СТАТЬЯ:

━━━━━━━━━━━━━━━━━━━━━━━━━━━━━━

В ярком и остроумно выполненном портрете Кузмина Г. Иванов делает упор не на поэзию предшественника, как было принято в Серебряном века, а почти исключительно на его прозу. Отзываясь с похвалой о первых трех «Книгах рассказов» Кузмина (за исключением «Мечтателей»), а заодно — и о его ранних стихотворных сборниках, мемуарист подытоживает: 1909–1910 были годами, когда «[к]азалось, что поэт-денди, став просто поэтом, выходит на настоящую, широкую дорогу» (III:101). Это — прелюдия к более поздней литературной деятельности Кузмина, которая подана под знаком «исписался». Причину скатывания от «прекрасной ясности» к «опасной легкости» (III:108) Г. Иванов видит в смене среды. После элитарного «лагеря» Вяч. Иванова, где Кузмину приходилось волей-неволей соответствовать высоким требованиям, он попал в салон пошлой «бульварной» романистки Евдокии Нагродской. Там его захвалили, и он перестал редактировать свои произведения («Зачем же переписывать, у меня почерк хороший?..», III:104) и разрабатывать новый круг сюжетов. В результате он оказался в плену двух своих ранних тем: мизогинистской, или «Зинаида Петровна дрянь и злюка, она интригует и пакостит, у нее длинный нос, который она вечно пудрит» (III:101), и гейской, «подпоручик Ванечка — ангел» (III:103). Свой обзор взлета и падения таланта Кузмина в остальном легкий Г. Иванов завершает назидательно: у Кузмина «было все, чтобы стать замечательным писателем», но ему «не хватало одного — твердости» (III:108).

━━━━━━━━━━━━━━━━━━━━━━━━━━━━━━

ИСХОДНЫЕ МАТЕРИАЛЫ:
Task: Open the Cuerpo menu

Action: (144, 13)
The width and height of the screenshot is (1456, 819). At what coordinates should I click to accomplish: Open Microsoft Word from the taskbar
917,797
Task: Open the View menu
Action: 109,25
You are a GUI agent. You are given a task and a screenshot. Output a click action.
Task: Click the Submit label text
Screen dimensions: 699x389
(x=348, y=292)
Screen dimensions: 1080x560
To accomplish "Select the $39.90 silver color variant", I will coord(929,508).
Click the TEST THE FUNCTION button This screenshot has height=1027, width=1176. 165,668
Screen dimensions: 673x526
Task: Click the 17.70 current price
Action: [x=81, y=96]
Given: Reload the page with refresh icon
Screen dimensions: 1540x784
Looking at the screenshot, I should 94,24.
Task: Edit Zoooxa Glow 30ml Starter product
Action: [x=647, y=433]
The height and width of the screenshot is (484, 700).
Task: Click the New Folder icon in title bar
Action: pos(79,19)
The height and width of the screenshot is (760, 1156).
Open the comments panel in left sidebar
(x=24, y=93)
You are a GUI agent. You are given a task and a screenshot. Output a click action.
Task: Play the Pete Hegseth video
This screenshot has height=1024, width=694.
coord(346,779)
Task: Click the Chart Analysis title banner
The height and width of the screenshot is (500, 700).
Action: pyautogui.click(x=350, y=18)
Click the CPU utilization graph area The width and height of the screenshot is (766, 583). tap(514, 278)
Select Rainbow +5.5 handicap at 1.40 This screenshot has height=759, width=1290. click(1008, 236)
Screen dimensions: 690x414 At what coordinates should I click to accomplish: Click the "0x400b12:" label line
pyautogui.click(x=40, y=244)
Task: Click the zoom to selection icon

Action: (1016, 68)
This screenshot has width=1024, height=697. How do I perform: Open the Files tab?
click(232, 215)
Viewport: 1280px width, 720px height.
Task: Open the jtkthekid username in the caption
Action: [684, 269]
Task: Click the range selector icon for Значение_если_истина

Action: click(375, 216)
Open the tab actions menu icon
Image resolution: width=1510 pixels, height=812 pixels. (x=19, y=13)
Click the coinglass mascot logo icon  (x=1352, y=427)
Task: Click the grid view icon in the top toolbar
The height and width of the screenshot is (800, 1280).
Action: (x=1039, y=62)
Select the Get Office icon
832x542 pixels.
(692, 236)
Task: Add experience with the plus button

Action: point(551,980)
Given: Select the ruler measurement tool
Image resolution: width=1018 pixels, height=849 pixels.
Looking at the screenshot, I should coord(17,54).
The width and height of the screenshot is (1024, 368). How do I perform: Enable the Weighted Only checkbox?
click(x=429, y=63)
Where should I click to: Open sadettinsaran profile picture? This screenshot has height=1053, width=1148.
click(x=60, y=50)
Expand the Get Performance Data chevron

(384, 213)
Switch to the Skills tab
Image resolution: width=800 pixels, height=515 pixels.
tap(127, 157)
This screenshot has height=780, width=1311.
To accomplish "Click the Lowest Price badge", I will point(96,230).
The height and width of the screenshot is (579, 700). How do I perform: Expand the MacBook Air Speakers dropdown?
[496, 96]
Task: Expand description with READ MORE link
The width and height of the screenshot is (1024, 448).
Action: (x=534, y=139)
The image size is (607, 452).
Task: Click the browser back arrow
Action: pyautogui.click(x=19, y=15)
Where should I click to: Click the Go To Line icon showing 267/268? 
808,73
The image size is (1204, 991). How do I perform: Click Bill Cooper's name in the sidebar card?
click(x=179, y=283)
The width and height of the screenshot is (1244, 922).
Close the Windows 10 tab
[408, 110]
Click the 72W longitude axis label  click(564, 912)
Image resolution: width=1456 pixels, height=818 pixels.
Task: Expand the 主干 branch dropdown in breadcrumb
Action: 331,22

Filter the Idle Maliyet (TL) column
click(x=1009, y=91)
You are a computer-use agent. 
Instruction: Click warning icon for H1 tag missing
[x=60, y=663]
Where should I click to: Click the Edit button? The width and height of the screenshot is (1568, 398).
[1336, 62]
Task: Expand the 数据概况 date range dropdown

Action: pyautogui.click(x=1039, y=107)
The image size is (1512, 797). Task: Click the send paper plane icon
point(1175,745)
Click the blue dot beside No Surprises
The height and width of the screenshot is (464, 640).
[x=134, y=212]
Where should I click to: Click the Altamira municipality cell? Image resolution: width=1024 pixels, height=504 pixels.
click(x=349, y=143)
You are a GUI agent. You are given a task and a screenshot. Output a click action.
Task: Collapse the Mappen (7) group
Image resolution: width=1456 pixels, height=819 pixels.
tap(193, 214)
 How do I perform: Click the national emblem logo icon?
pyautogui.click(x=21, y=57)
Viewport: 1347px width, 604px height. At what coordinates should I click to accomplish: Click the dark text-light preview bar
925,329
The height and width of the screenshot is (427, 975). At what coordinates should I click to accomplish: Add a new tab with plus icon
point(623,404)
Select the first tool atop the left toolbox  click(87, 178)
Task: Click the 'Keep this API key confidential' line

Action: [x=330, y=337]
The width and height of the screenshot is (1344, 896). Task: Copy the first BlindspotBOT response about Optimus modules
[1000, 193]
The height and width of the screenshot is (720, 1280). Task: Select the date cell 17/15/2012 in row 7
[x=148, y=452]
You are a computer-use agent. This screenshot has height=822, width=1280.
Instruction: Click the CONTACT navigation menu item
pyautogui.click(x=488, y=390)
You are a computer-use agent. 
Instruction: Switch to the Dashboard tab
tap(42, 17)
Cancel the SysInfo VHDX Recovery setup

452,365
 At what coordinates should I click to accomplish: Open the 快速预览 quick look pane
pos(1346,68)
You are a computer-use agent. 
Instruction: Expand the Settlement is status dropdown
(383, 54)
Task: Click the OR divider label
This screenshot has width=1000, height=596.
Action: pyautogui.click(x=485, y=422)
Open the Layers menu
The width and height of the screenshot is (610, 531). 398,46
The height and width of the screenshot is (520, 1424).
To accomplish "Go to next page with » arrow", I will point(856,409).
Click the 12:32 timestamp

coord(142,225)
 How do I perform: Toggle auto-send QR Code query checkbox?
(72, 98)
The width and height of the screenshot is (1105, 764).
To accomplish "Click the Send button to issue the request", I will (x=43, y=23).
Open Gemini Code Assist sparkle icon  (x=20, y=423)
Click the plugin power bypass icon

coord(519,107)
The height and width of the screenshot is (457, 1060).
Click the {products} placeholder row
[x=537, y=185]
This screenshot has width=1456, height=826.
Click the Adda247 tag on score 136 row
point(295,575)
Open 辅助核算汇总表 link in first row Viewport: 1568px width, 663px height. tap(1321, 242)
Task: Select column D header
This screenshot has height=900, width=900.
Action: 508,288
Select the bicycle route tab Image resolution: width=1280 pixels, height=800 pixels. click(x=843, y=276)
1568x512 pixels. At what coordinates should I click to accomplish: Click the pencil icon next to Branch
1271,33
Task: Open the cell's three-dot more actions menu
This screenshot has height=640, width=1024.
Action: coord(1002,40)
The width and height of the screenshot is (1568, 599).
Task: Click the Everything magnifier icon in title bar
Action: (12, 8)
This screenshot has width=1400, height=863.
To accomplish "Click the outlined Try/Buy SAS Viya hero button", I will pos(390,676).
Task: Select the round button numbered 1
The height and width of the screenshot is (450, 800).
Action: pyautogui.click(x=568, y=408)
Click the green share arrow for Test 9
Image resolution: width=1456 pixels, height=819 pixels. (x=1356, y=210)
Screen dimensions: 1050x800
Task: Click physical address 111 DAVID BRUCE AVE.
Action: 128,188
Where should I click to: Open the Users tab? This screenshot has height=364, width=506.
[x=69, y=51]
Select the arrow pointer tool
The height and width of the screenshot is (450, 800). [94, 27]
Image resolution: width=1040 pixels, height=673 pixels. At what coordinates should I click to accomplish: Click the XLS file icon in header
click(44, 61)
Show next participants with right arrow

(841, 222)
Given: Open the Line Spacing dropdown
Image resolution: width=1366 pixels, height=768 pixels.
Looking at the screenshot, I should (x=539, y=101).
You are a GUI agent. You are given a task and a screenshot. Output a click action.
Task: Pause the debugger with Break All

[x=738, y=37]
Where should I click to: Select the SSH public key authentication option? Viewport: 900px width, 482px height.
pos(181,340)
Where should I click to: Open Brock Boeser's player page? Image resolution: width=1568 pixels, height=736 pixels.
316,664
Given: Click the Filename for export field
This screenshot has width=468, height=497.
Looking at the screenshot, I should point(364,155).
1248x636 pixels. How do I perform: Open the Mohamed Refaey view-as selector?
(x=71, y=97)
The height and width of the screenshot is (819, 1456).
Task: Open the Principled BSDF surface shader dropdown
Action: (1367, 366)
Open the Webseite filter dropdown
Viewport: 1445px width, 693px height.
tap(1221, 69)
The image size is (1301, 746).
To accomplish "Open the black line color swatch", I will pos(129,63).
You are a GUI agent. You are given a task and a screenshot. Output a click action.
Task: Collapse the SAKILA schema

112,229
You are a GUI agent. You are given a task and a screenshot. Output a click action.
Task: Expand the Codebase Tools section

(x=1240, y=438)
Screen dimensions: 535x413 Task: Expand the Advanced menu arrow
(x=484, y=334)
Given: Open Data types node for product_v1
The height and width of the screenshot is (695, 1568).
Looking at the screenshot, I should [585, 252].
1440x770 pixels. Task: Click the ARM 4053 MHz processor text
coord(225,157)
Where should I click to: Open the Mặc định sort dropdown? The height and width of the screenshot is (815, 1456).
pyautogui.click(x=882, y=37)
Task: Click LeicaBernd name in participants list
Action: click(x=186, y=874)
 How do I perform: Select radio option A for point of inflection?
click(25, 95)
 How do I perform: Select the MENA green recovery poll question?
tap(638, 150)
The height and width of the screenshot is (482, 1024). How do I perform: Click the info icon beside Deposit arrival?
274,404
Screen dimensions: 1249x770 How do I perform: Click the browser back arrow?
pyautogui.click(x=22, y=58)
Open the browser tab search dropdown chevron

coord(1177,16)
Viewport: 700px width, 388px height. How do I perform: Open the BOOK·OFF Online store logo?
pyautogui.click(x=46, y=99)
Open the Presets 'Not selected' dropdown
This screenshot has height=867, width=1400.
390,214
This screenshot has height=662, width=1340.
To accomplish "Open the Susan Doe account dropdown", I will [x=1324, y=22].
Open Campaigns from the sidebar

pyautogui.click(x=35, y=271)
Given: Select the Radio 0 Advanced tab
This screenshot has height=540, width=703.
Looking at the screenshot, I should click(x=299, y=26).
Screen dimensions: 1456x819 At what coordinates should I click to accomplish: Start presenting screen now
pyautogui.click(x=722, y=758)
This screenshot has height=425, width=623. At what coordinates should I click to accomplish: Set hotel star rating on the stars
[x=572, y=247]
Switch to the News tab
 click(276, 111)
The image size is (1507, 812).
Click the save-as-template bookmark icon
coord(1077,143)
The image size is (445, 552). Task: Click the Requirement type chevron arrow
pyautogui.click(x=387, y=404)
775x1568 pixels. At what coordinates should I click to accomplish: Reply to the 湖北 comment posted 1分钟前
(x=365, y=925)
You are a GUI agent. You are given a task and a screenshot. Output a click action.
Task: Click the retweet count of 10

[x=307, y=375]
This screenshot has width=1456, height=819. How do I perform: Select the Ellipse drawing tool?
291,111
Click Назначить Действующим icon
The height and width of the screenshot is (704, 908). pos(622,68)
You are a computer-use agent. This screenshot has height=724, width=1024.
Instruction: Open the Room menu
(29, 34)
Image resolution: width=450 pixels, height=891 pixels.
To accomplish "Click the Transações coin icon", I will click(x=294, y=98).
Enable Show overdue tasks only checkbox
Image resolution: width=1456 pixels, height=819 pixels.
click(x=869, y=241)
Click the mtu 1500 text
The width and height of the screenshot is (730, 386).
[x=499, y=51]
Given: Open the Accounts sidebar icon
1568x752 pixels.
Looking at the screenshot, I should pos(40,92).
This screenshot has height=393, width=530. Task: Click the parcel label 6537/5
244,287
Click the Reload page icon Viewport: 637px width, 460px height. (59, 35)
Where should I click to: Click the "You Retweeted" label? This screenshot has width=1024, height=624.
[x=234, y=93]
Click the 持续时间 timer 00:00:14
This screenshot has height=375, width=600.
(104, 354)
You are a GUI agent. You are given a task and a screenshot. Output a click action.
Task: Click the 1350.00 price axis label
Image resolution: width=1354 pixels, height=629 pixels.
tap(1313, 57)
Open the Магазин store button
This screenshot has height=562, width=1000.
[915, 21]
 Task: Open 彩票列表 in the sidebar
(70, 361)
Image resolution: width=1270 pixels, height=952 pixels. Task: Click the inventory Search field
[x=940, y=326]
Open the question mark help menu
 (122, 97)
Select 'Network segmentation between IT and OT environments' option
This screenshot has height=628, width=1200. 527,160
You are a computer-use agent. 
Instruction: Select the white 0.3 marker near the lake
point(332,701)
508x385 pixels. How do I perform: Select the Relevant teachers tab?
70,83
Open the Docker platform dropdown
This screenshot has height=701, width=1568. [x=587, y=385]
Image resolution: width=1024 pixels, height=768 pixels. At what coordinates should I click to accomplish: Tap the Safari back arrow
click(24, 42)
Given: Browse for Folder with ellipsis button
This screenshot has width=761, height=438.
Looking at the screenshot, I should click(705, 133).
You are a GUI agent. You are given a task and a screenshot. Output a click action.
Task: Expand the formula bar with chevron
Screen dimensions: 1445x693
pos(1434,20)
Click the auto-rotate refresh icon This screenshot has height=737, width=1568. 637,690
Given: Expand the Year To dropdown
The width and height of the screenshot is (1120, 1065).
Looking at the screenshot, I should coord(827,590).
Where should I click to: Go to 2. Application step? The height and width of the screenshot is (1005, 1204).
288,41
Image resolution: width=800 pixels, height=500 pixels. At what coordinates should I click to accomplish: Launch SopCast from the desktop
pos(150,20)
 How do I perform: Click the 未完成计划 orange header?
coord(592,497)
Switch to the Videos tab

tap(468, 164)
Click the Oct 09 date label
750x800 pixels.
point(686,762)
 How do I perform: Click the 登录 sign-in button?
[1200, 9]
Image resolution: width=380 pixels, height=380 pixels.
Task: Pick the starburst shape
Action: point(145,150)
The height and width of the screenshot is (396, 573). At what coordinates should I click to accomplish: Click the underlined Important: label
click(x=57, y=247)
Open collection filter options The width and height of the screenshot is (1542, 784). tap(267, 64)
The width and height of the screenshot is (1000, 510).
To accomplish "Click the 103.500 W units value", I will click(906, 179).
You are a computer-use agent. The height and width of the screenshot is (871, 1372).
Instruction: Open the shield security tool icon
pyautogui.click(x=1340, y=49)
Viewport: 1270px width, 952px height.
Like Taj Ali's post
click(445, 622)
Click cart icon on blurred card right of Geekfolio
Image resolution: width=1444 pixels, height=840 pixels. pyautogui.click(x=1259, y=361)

━━━━━━━━━━━━━━━━━━━━━━━━━━━━━━

ЗАДАНИЕ A: Перечислите всех реальных людей, названных по имени в статье о портрете Кузмина. Персонажей рассказов не включайте.
ЗАДАНИЕ B: Продолжите статью о портрете Кузмина, начав сразу после её последнего предложения.
Записи представляют собой отдельный материал и к статье о портрете Кузмина не относятся.

ОТВЕТ A: Кузмин, Г. Иванов, Вяч. Иванов, Евдокия Нагродская.

ОТВЕТ B:
Подобные нарекания от эмигрировавших собратьев по цеху Кузмин заблаговременно отвел сам, написав в «Поручении» (1922):

Устало ли наше сердце, / ослабели ли наши руки, / пусть судят по новым книгам, / которые когда-нибудь выйдут.

Среди того, что вышло, есть и прозаические шедевры — «Прогулки, которых не было» (опубл. 1917) или «Снежное озеро» (опубл. 1923). Недавно стала известна и его реакция на «Петербургские зимы»:

«Читал… выдумки Г. Иванова, где мне отведено много места, причем я даже выведен евреем. Как-то при здравом размышлении не очень огорчился»[987].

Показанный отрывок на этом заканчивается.